The Tracy Aviary’s curious and social kea birds will make their symphony debut on percussion and woodwinds. “The birds are big classical music fans! They’re thrilled to show off their talents to the world,” said Allie Connair, Primary Aviculturist at The Tracy Aviary. Chip Dance, Utah Symphony stage and production manager, is taking no risks and has outfitted the orchestra with umbrella hats and ponchos
Throughout the season, the Utah Symphony blends music and visuals in a series of concerts that explore the natural beauty of Utah, with Olivier Messiaen’s “Des canyons aux étoiles” serving as a common thread from program to program. This work by Messiaen was commissioned by Alice Tully in 1971 to mark the American bicentennial, and was inspired by the birds and rugged features of southern Utah, including Bryce Canyon and Zion National Park. In this concert series, Music Director Thierry Fischer conducts the twelve movements of Messiaen’s composition over eight programs, on which they are complemented by additional, nature-inspired works from the baroque to the present day.

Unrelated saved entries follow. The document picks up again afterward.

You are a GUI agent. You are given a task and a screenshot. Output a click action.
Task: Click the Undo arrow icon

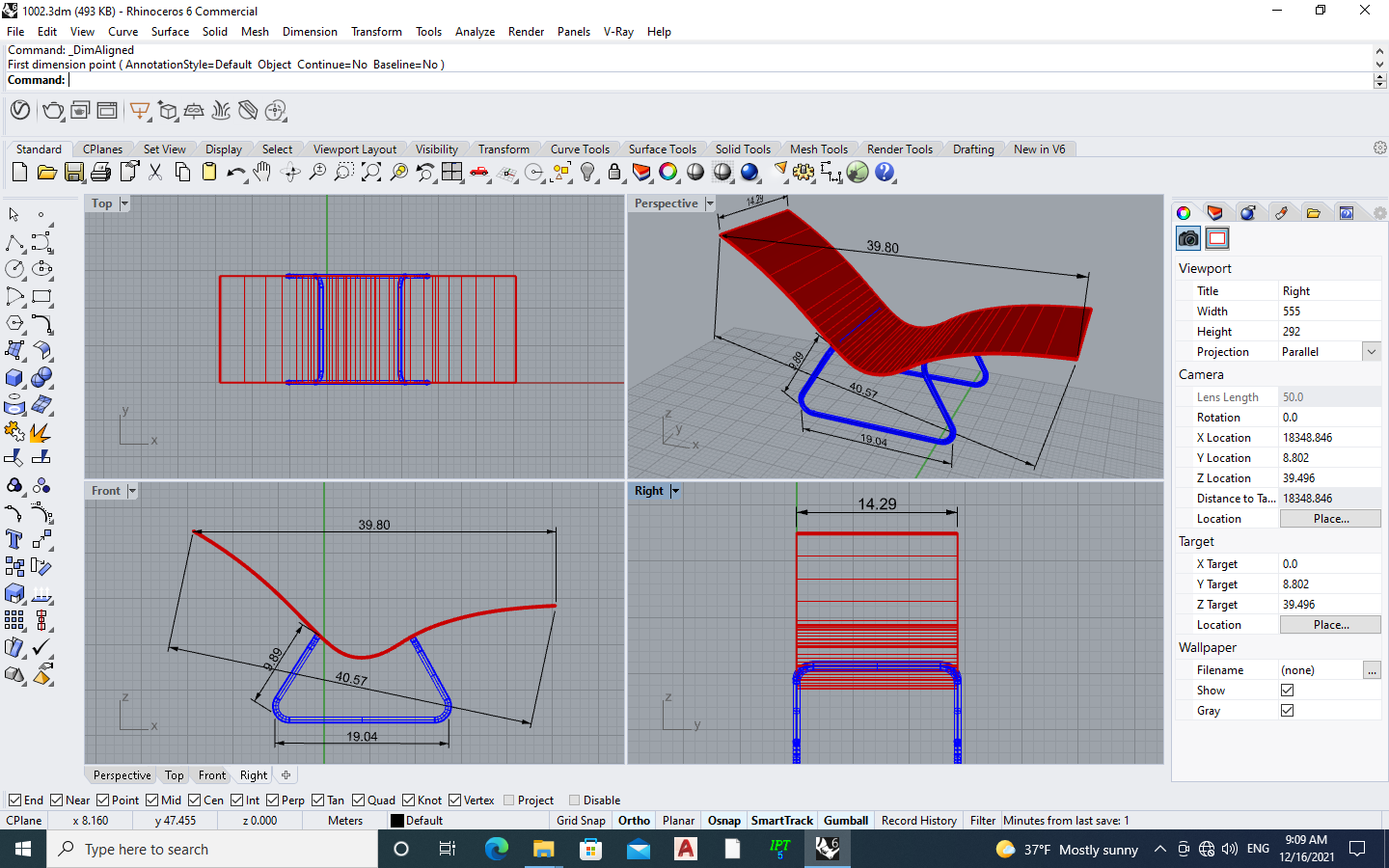point(235,173)
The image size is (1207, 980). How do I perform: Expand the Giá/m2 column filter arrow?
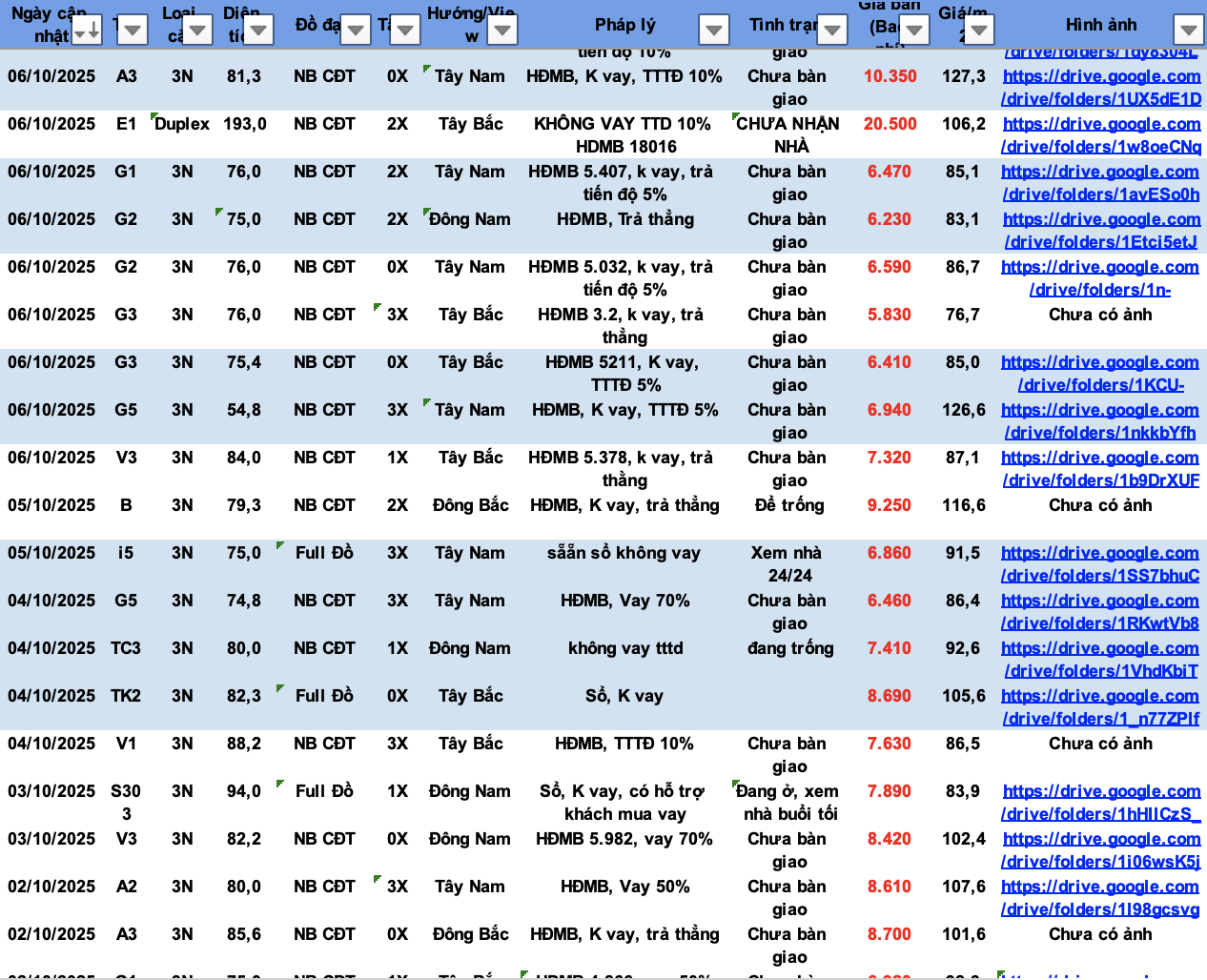coord(979,31)
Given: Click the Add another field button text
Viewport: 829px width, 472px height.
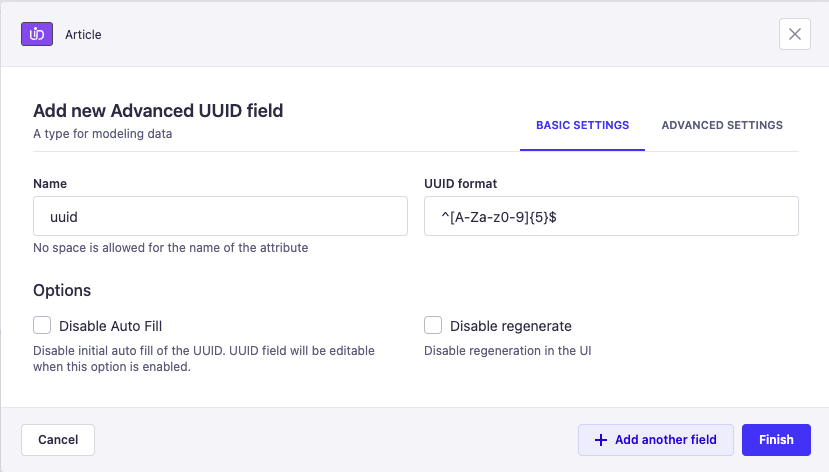Looking at the screenshot, I should click(665, 440).
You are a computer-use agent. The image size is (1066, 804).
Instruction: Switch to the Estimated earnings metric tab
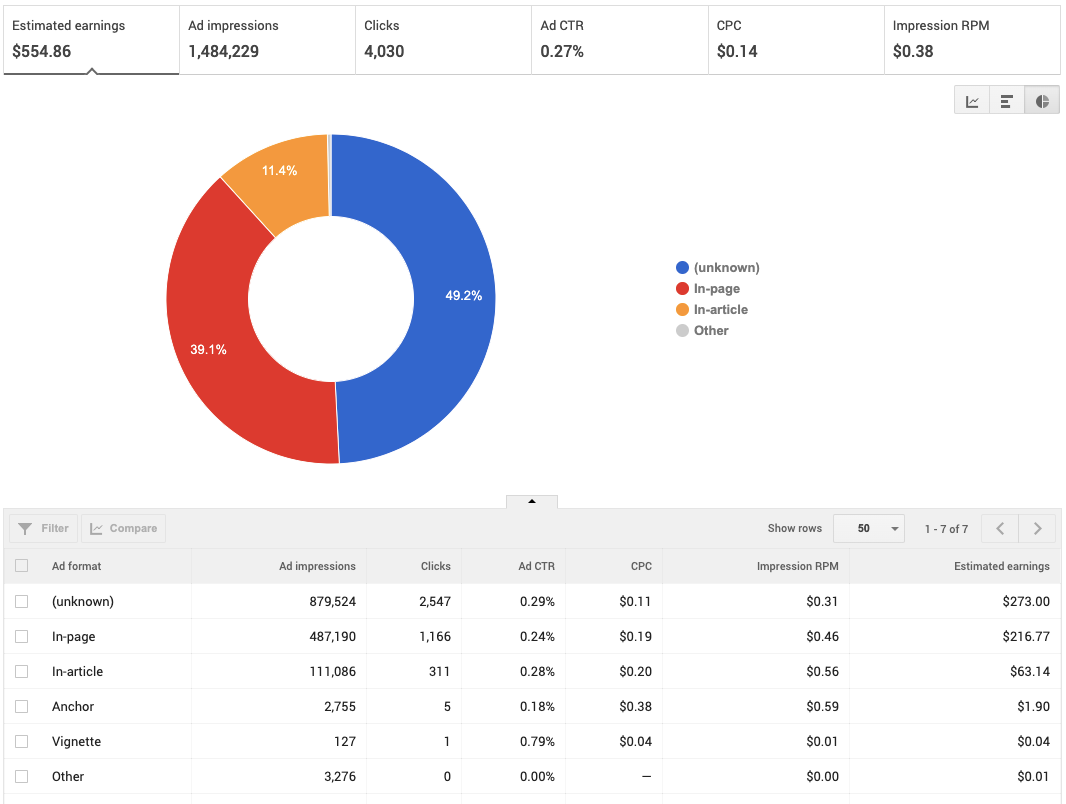pyautogui.click(x=90, y=39)
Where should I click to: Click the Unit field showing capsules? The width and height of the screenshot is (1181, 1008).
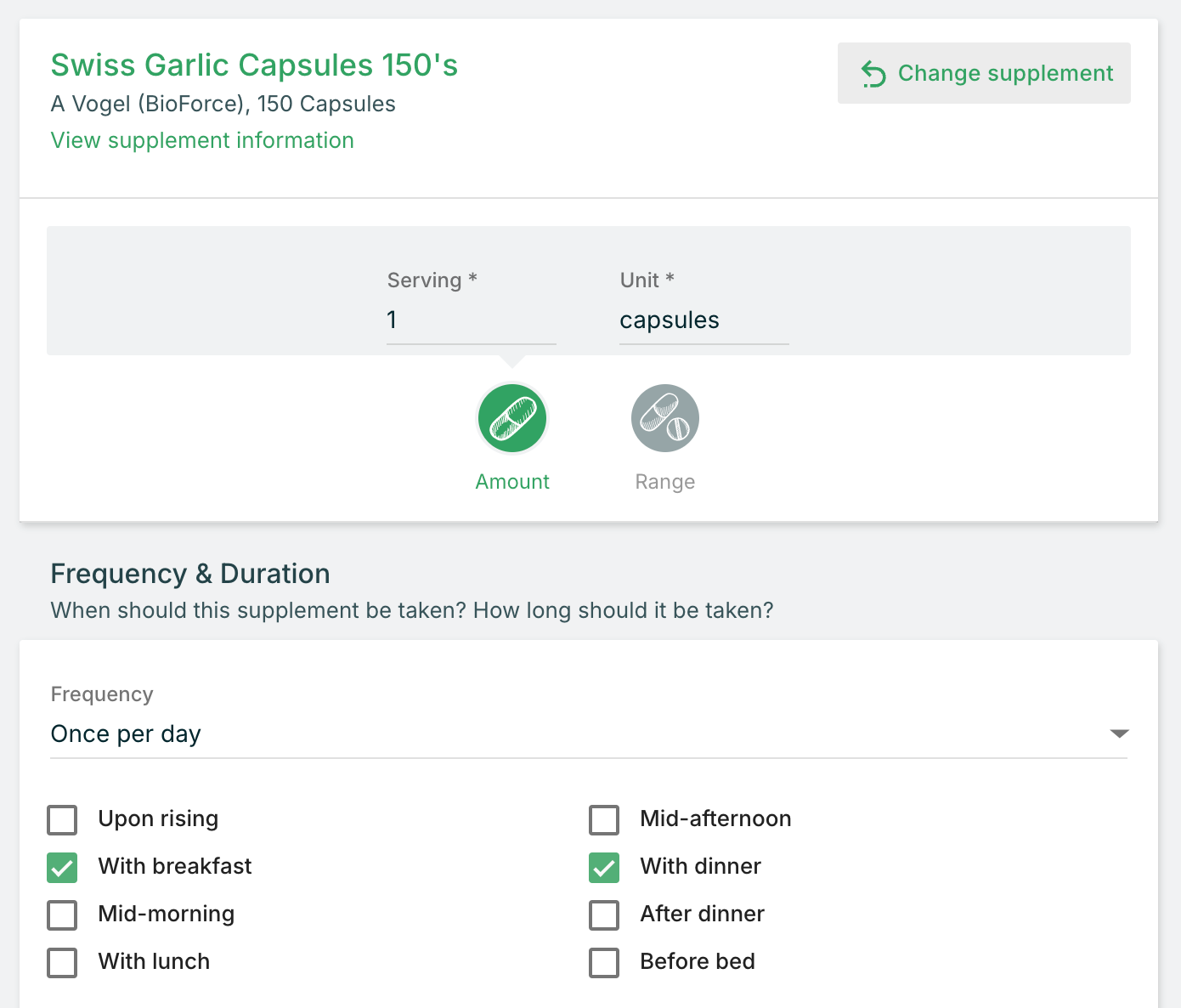[704, 320]
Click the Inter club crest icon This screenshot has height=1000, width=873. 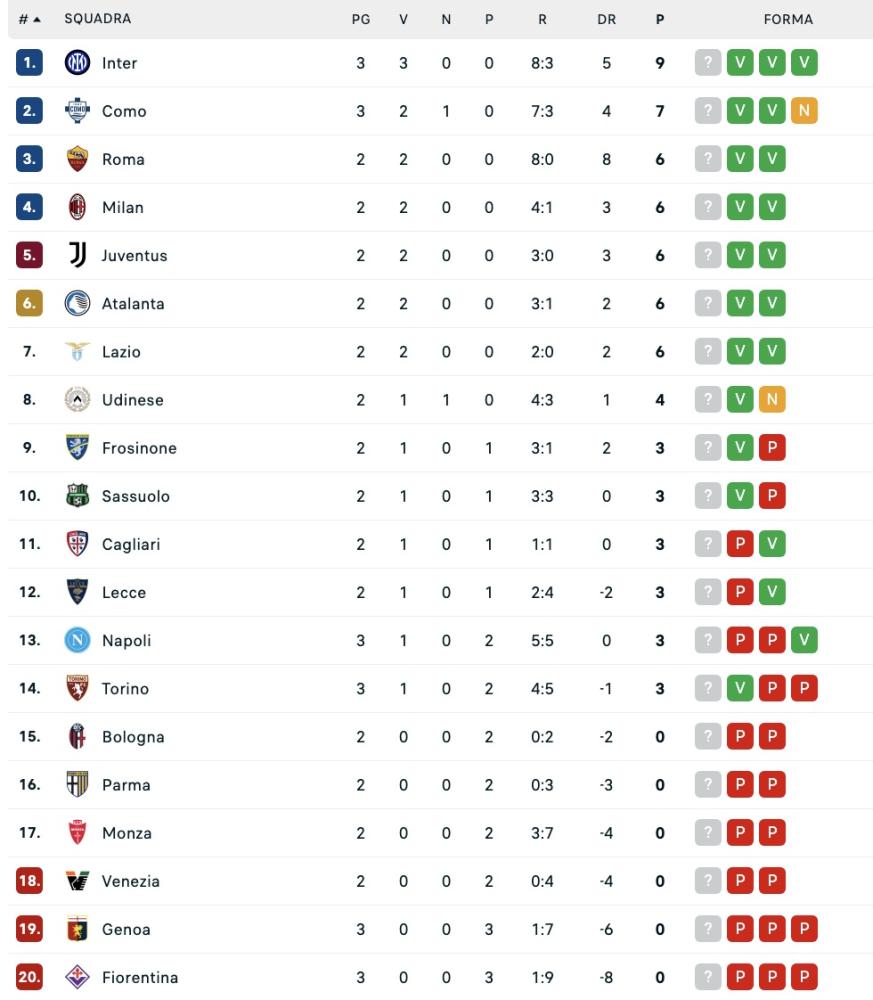[77, 62]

Maestro Fischer also will conduct a nature-themed works on September 27 and 28, including Respighi’s “The Birds” and “Pines of Rome,” featuring the kea soloists.
On March 21 Carnival of the Animals, one of the most recognizable and beloved pieces by French composer Camille Saint-Saëns, brings the joy and magic of the animals to life with elephant soloists sharing the stage with the orchestra. Go on a journey through the animal kingdom from the graceful swan to the majestic lion featuring dancers from the Children’s Dance Theatre.
The zoo’s Christie, the elephant, will have a harmonica solo. “Christie the elephant has been practicing day and night for her harmonica solo. We really think it will add an extra something special to the symphony,” said Lauren Lecoque, The Hogle Zoo’s elephant handler.
Many of these nature-inspired Masterworks will be visually accentuated on the giant screen inside Abravanel Hall with imagery in collaboration with local organizations including the Utah Office of Tourism, Clark Planetarium, Dark Sky Cooperative, KUED, The Nature Conservancy, Tracy Aviary, and the Natural History Museum of Utah.